> _WHAT THIS TASK INVOLVES_
In the entries below, how many lines contain the string "agent"? Give the number by itself.

START DATA FOR THE TASK

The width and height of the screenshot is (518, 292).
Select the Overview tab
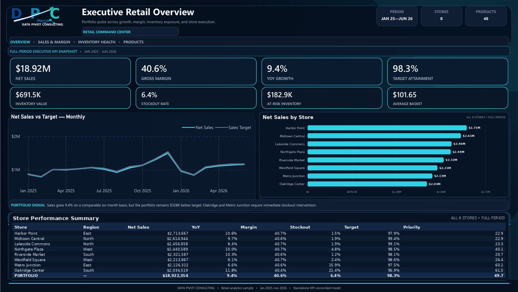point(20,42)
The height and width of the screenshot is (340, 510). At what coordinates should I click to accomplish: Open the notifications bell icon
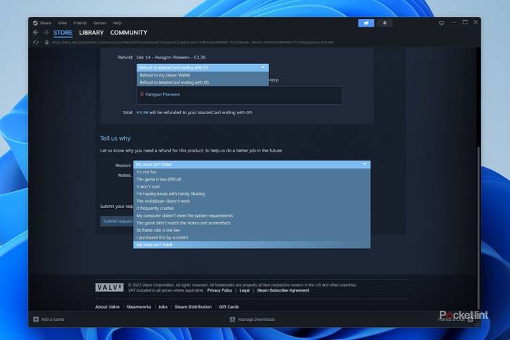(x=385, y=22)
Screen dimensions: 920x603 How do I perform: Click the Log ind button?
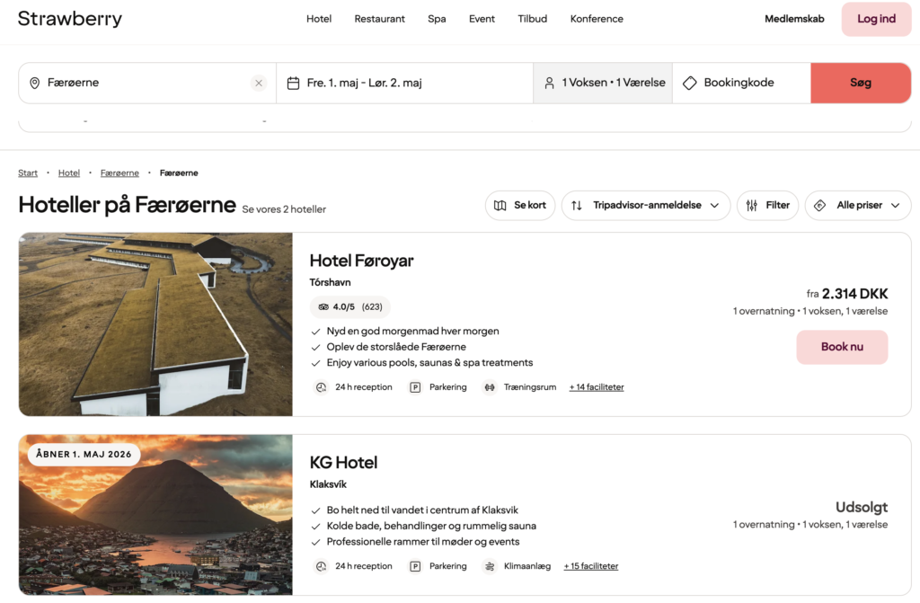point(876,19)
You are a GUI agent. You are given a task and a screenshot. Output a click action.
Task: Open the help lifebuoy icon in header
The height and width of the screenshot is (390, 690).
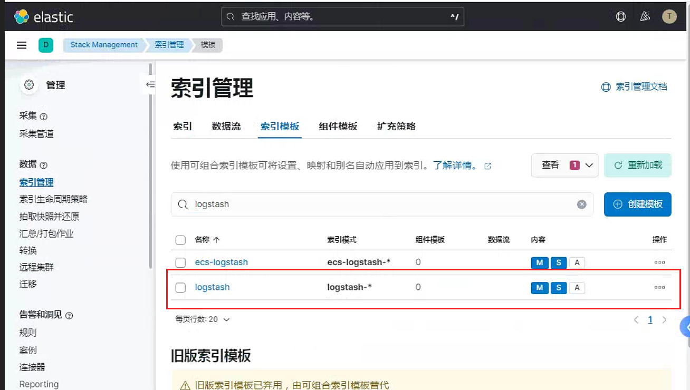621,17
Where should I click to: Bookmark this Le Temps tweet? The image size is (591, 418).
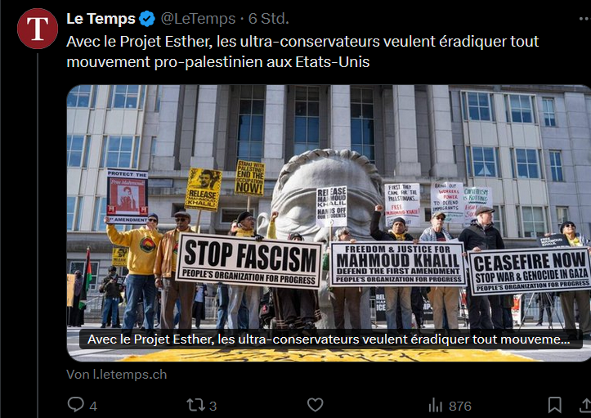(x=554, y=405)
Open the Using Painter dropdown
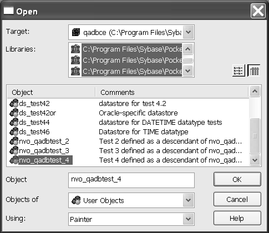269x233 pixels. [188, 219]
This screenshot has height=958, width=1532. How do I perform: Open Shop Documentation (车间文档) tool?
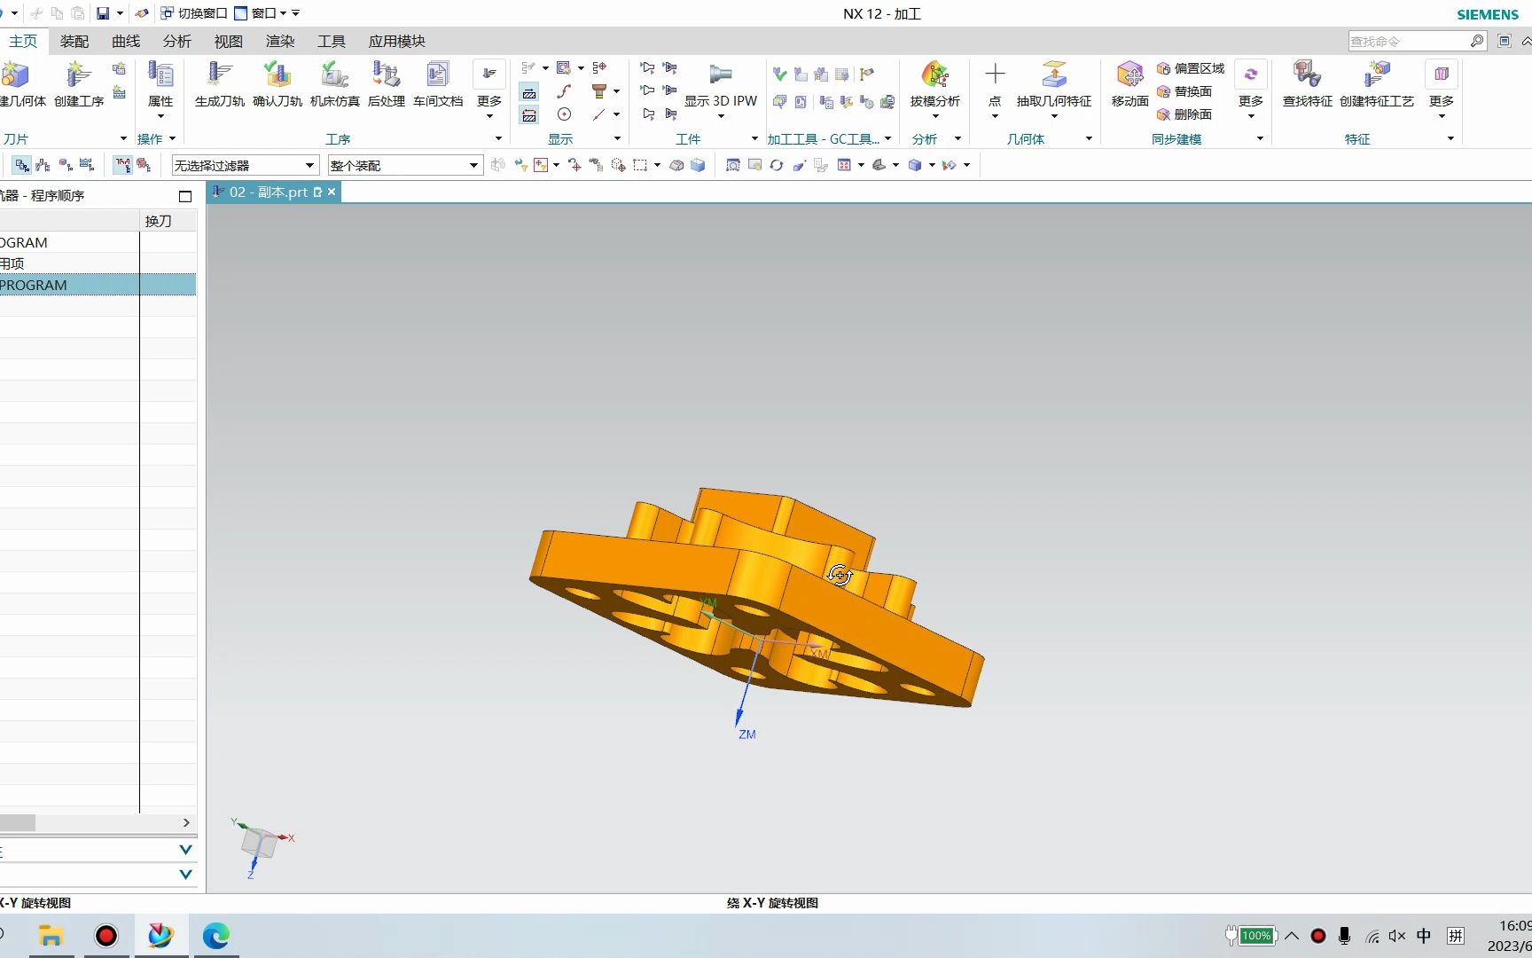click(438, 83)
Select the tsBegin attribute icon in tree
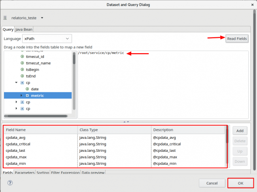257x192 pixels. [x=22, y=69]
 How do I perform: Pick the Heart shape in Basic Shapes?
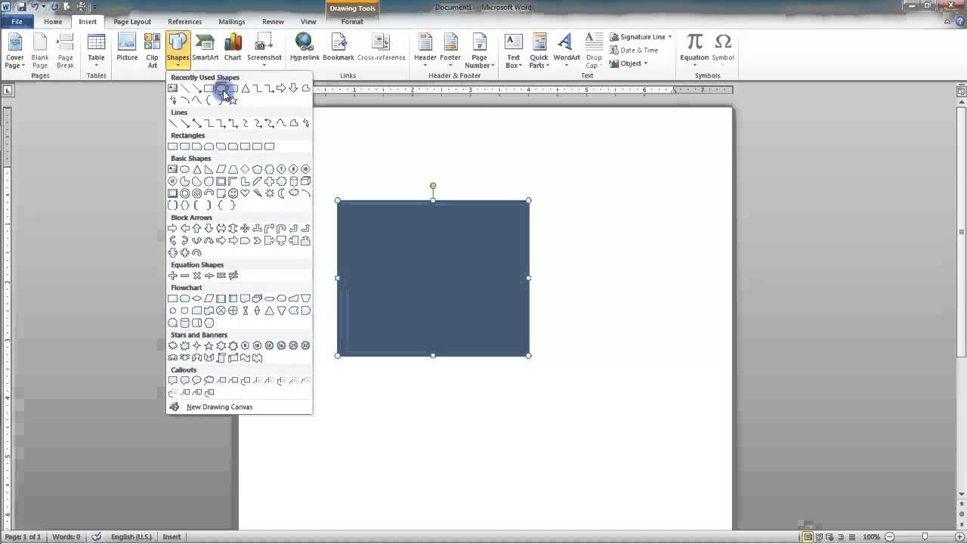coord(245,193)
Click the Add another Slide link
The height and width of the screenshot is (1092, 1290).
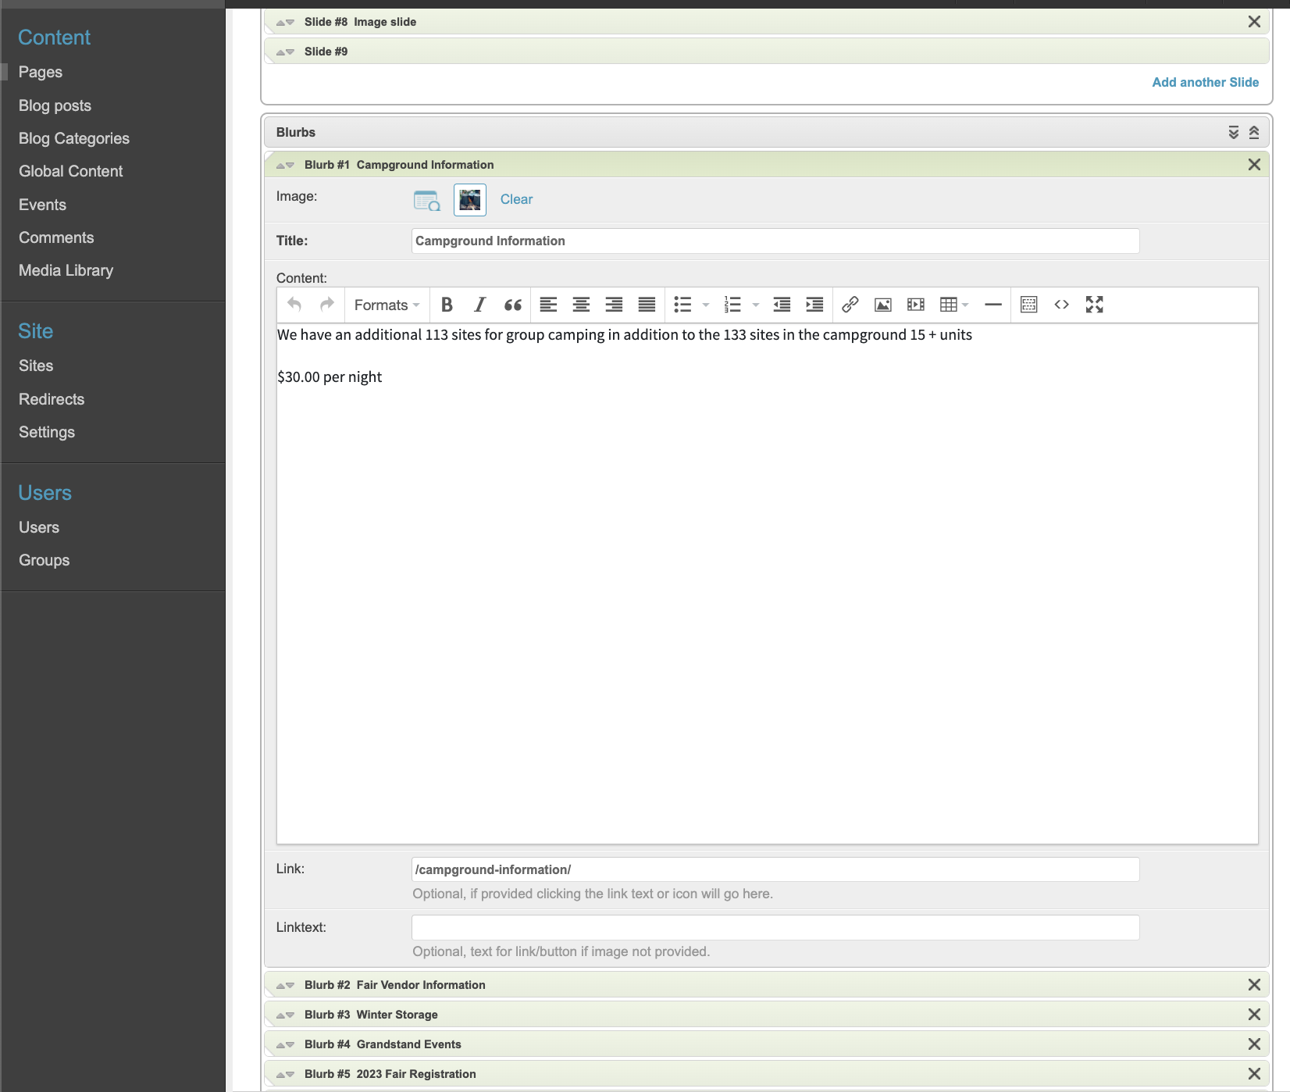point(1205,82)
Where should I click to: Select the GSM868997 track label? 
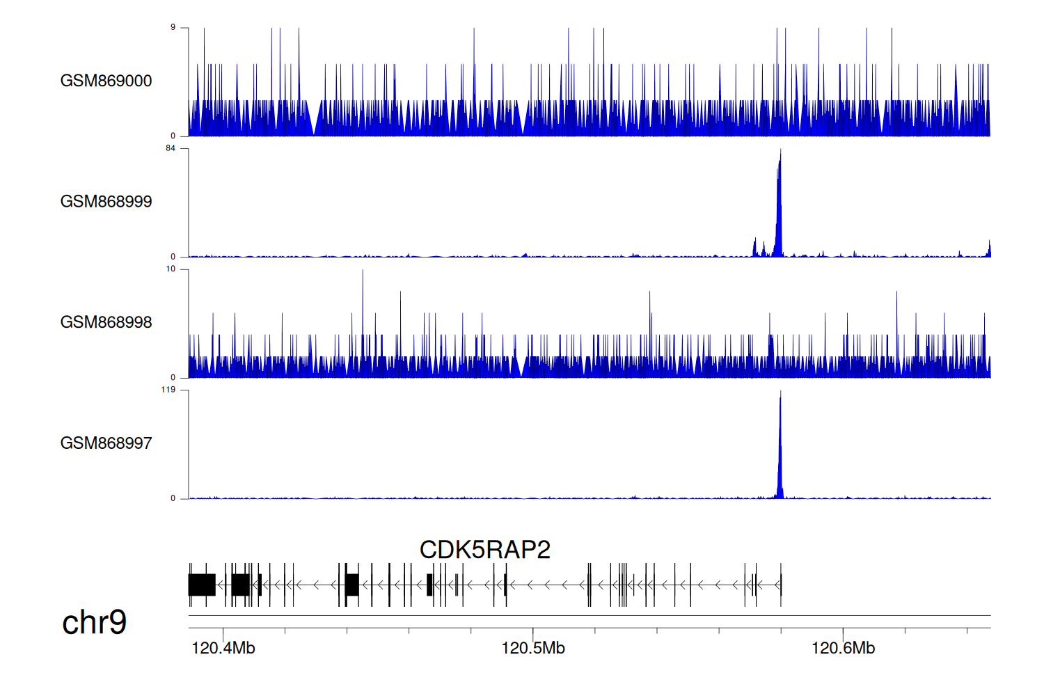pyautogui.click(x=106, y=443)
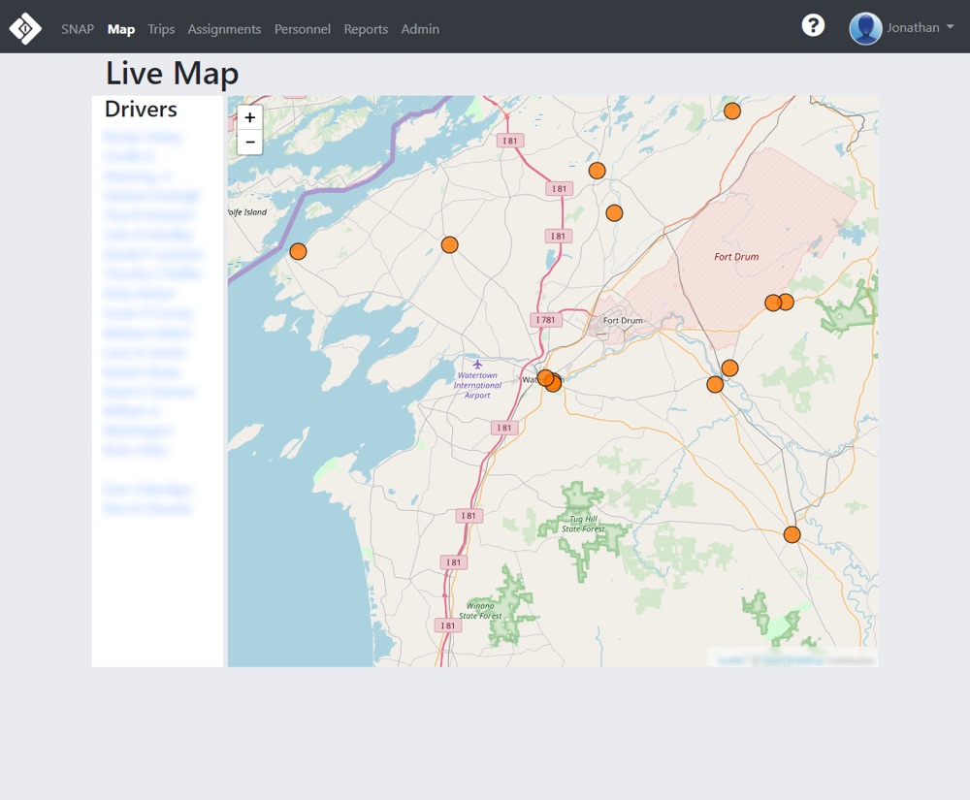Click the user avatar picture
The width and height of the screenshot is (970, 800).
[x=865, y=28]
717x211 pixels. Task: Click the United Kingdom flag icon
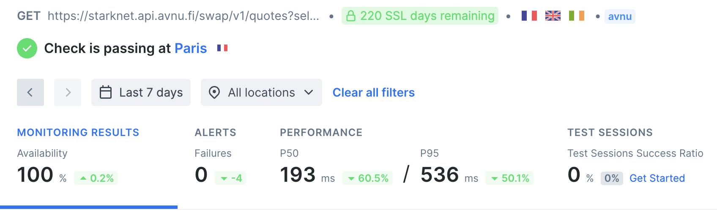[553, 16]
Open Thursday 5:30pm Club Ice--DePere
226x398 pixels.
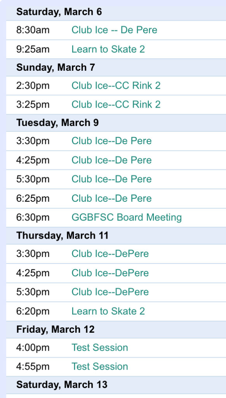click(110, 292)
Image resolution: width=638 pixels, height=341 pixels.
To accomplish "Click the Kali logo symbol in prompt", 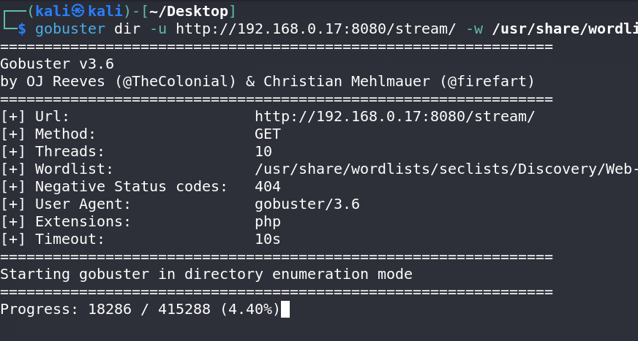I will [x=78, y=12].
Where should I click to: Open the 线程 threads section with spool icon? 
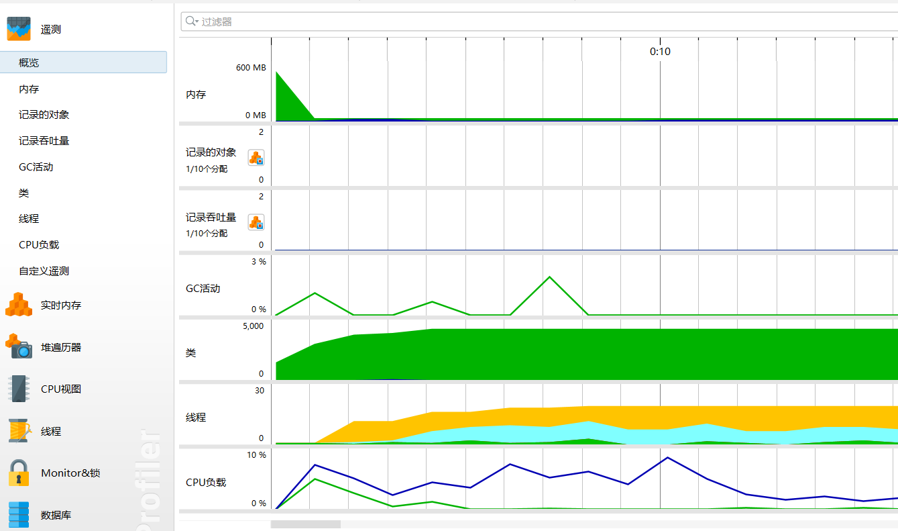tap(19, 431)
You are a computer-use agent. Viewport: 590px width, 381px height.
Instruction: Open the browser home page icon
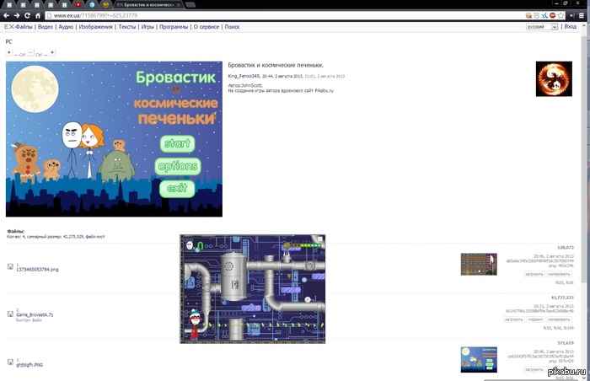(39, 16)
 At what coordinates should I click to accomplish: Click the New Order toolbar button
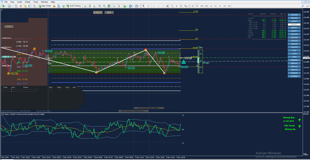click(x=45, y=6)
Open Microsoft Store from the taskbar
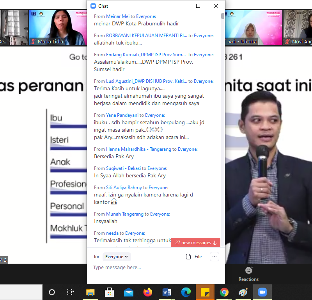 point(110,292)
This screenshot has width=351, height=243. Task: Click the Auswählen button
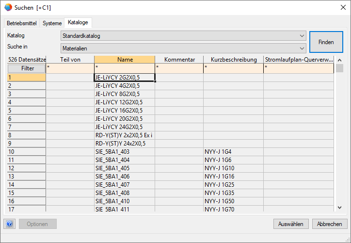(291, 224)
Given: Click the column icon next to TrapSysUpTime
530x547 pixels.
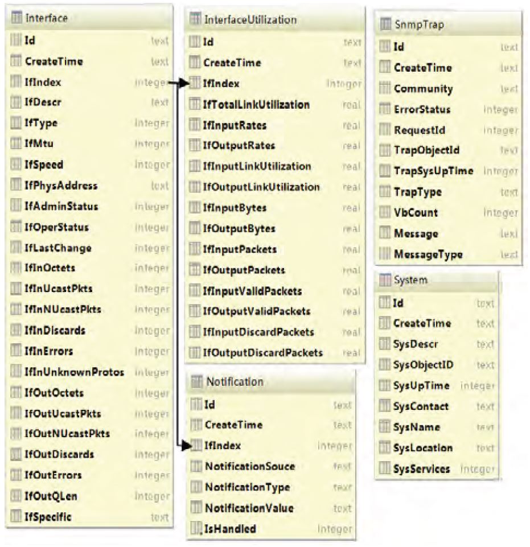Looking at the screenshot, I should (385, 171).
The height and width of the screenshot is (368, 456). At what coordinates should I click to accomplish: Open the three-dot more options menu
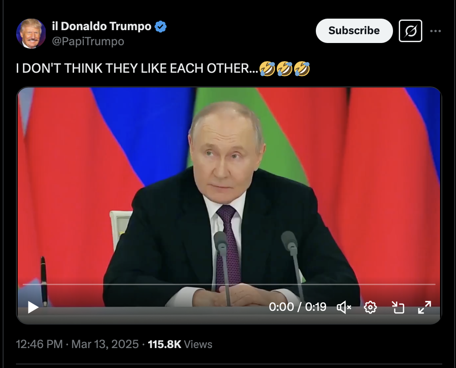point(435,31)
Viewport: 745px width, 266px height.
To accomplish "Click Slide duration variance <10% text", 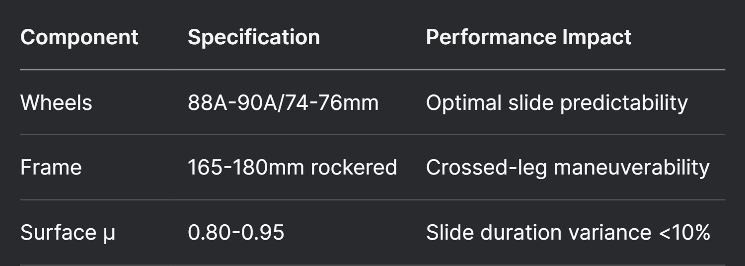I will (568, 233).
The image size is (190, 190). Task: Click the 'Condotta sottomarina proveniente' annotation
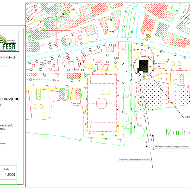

END DATA FOR THE TASK

> _RESULT_
2